Opponents of Ajax Amsterdam often refer to the club as “The Jews,” as the team has had several Jewish chairmen and notable players.

Ajax soccer fans celebrating the club's 30th Dutch national championship in 2011. Credit: Wikimedia Commons.
Ajax soccer fans celebrating the club’s 30th Dutch national championship in 2011. Credit: Wikimedia Commons.

Police in the Netherlands arrested more than 150 soccer fans on Saturday night for chanting antisemitic slogans while making their way to a match in Amsterdam.

The incident occurred at a metro station close to the capital’s Johan Cruijff ArenA, home of Ajax Amsterdam.

Local news station AT5 said those arrested were AZ Alkmaar supporters.

Opponents of Ajax often refer to the club as “The Jews,” as the team has had several Jewish chairmen and notable players.
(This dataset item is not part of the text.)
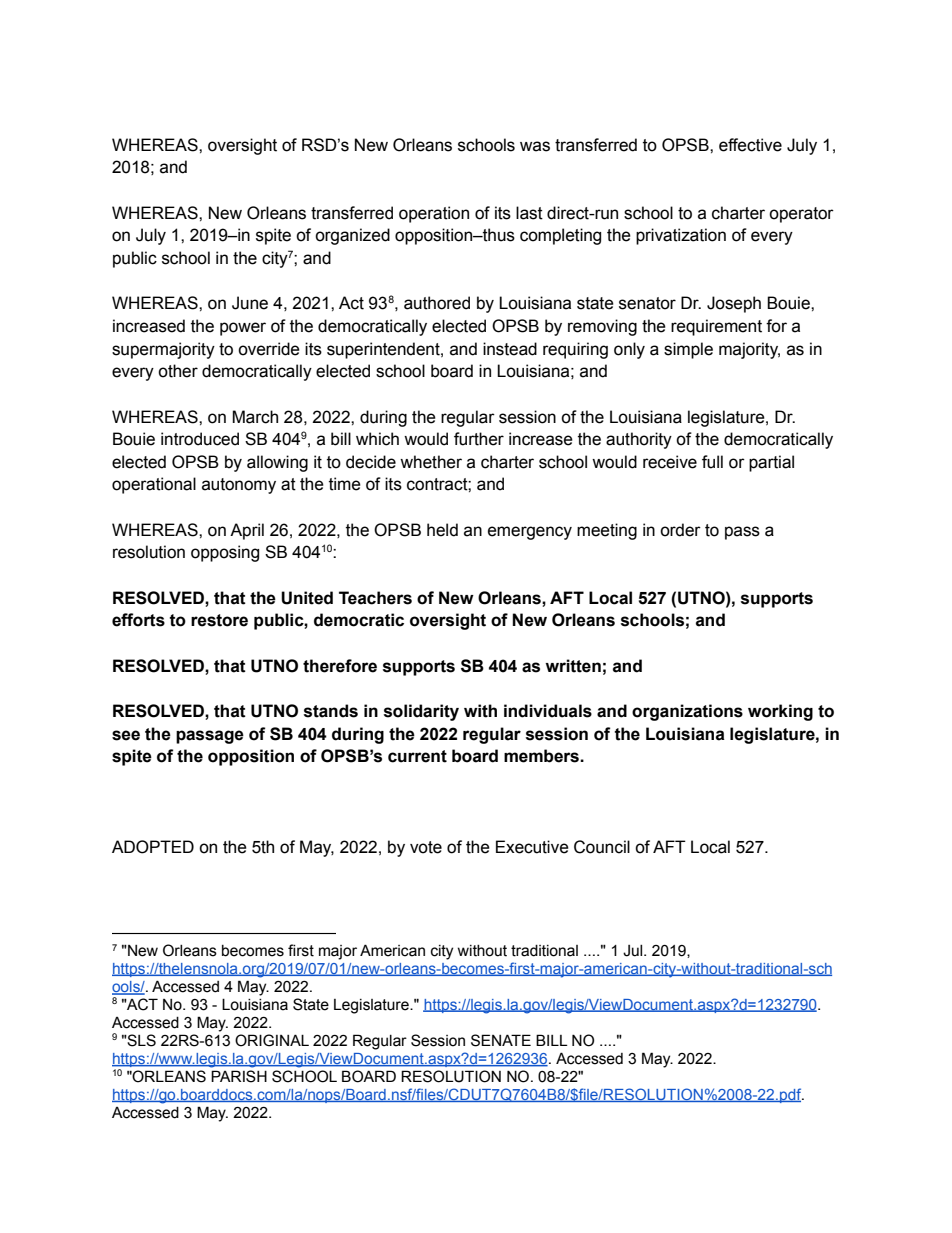 The height and width of the page is (1233, 952). What do you see at coordinates (272, 1040) in the page?
I see `ORIGINAL` at bounding box center [272, 1040].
European Jewish Association Chairman Rabbi Menachem Margolin thanked Dutch police for their “determined and decisive action” and called on the board of AZ Alkmaar to commence an educational initiative with the participation of the first team squad, as well as for the club to adopt the International Holocaust Remembrance Alliance (IHRA) definition of Jew-hatred. “Antisemitism has no place and must be given no quarter in the Europe of 2023. Those who do not stand up against it with Jews today will find themselves the object of the same hate speech by those same thugs tomorrow,” said Margolin. Last year, two Dutch fans responsible for antisemitic graffiti targeting a soccer player were ordered by a judge to perform 60 hours of community service and to visit the Holocaust Memorial of Names in Amsterdam.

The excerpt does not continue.